WORK ORDER -
Output the entries below so that they read exactly as they do now.

INFORMATION SUPPLIED -
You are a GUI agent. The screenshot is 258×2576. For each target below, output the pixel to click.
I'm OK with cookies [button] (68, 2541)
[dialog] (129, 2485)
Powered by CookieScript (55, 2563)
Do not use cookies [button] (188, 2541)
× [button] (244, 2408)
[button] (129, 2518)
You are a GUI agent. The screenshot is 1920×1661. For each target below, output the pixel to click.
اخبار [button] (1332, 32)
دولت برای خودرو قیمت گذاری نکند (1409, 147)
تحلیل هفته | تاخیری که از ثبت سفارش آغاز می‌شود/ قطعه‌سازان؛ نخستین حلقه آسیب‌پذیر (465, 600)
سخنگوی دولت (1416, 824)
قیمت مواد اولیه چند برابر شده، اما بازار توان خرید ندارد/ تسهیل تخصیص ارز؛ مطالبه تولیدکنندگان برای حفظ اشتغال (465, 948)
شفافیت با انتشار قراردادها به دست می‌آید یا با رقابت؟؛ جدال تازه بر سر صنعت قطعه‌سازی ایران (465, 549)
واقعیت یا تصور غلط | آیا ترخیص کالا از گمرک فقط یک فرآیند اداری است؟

ANSWER -
You are a GUI agent. The screenshot is 258×2576. For each target below, output the pixel to click.
I'm OK with cookies [button] (68, 2541)
[dialog] (129, 2485)
Powered by CookieScript (55, 2563)
Do not use cookies [button] (188, 2541)
× [button] (244, 2408)
[button] (129, 2518)
You are a GUI agent. The screenshot is 1920×1661. For each target below, output the pixel to click.
اخبار [button] (1332, 32)
دولت برای خودرو قیمت گذاری نکند (1409, 147)
تحلیل هفته | تاخیری که از ثبت سفارش آغاز می‌شود/ قطعه‌سازان؛ نخستین حلقه آسیب‌پذیر (465, 600)
سخنگوی دولت (1416, 824)
قیمت مواد اولیه چند برابر شده، اما بازار توان خرید ندارد/ تسهیل تخصیص ارز؛ مطالبه تولیدکنندگان برای حفظ اشتغال (465, 948)
شفافیت با انتشار قراردادها به دست می‌آید یا با رقابت؟؛ جدال تازه بر سر صنعت قطعه‌سازی ایران (465, 549)
واقعیت یا تصور غلط | آیا ترخیص کالا از گمرک فقط یک فرآیند اداری است؟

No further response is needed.